I have tried to sketch six spheres of Christian living in which the mind plays an essential part -- Christian worship, faith, holiness, guidance, evangelism and ministry. If these things are impossible without using our minds and acquiring some biblical knowledge, we must also recognize the corollary, that the acquisition of biblical knowledge must lead into these things and enrich our experience of them. Knowledge carries with it the solemn responsibility to act on the knowledge we have, to translate our knowledge into appropriate behavior. Let me enlarge on this.
First, knowledge should lead to worship. The true knowledge of God will result not in our being puffed up with conceit at how knowledgeable we are, but in our falling on our faces before God in sheer wonder and crying, "O the depth of the riches and wisdom and knowledge of God! How unsearchable are his judgments and how unscrutable his ways!"
Secondly, knowledge should lead to faith.

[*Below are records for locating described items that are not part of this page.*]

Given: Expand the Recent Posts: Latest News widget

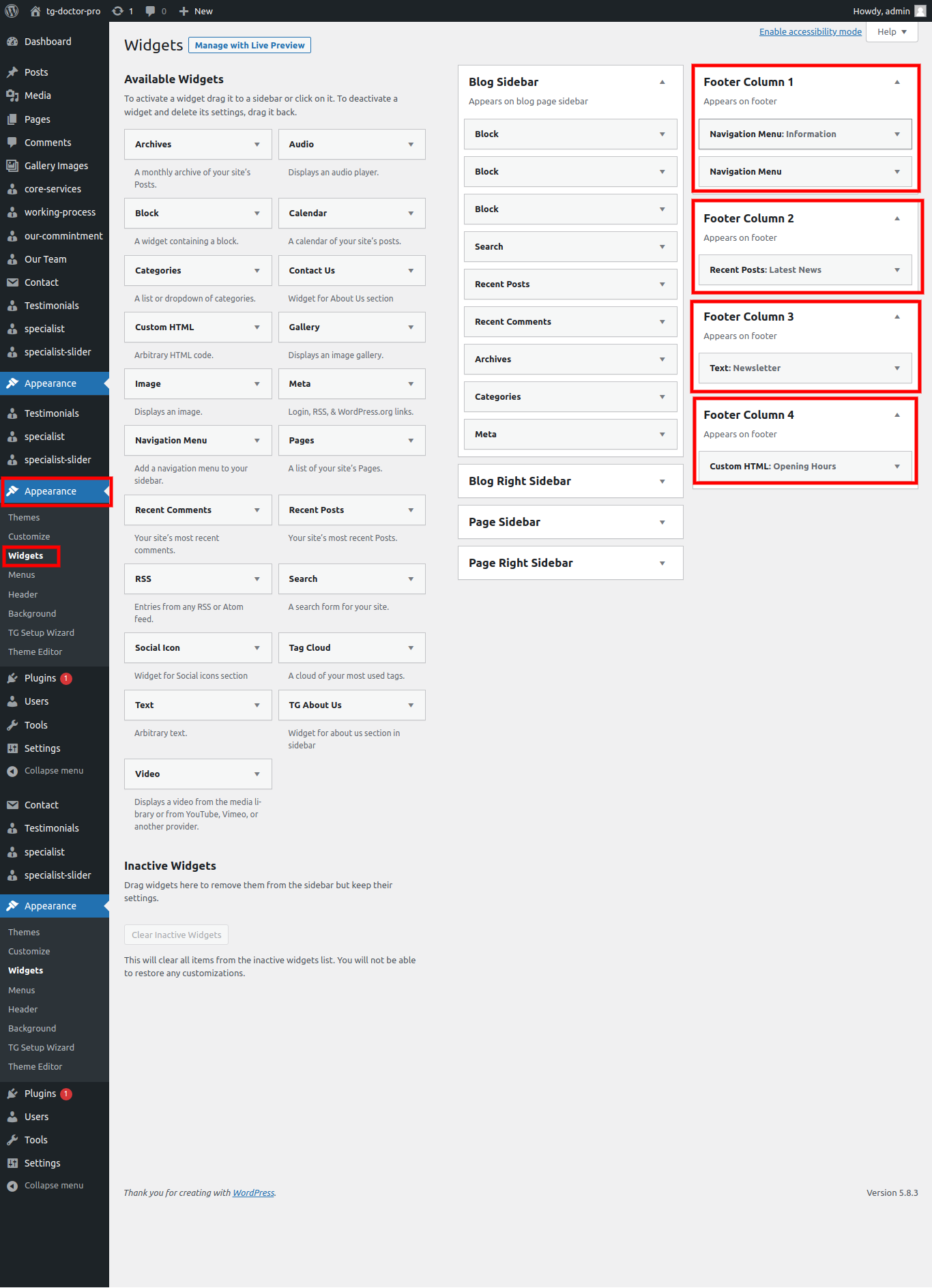Looking at the screenshot, I should pyautogui.click(x=897, y=270).

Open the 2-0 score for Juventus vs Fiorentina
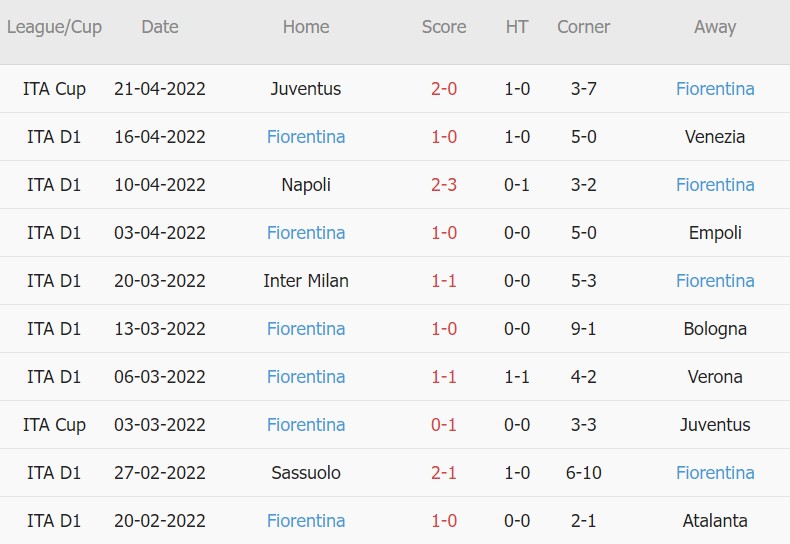tap(444, 89)
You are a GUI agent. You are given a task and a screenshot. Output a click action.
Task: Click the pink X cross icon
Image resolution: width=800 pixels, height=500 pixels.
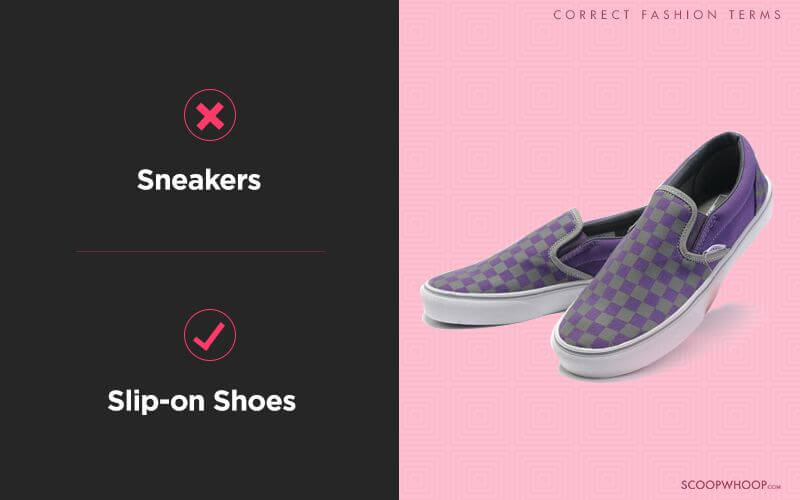point(210,116)
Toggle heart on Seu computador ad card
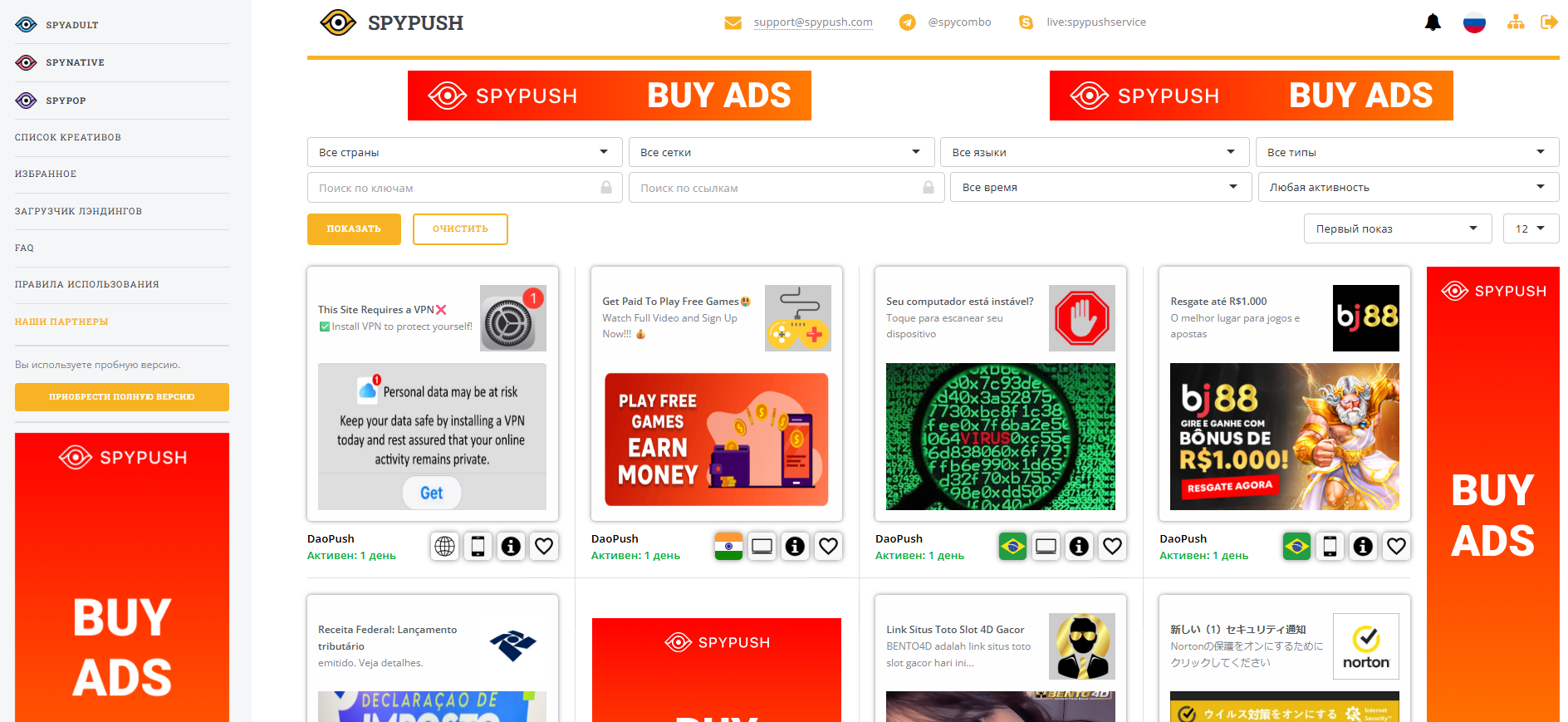Viewport: 1568px width, 722px height. click(1112, 546)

We have already seen that knowledge is the foundation of faith and makes faith reasonable. "Those who know thy name put their trust in thee," wrote the psalmist...
Thirdly, knowledge should lead to holiness. We have considered some ways in which our conduct could be transformed if only we knew more clearly both what we should be and what we already are. But now we have to see how the more our knowledge grows, the greater our responsibility to put it into practice. Psalm 119 is full of aspirations to know God's law. Why? In order the better to obey it...
Fourthly, knowledge should lead to love. The more we know, the more we should want to share what we know with others and use our knowledge in their service, whether in evangelism or in ministry. Sometimes, however, our love will restrain our knowledge. For by itself knowledge can be harsh; it needs the sensitivity which love can give it. This is what Paul meant when he wrote: "Knowledge puffs up, but love builds up."
Knowledge is indispensable to the Christian life and service. If we do not use the mind which God has given us, we condemn ourselves to spiritual superficiality and cut ourselves off from many of the riches of God's grace. At the same time, knowledge is given us to be used , to lead us to higher worship, greater faith, deeper holiness, better service. What we need is not less knowledge but more knowledge, so long as we act upon it.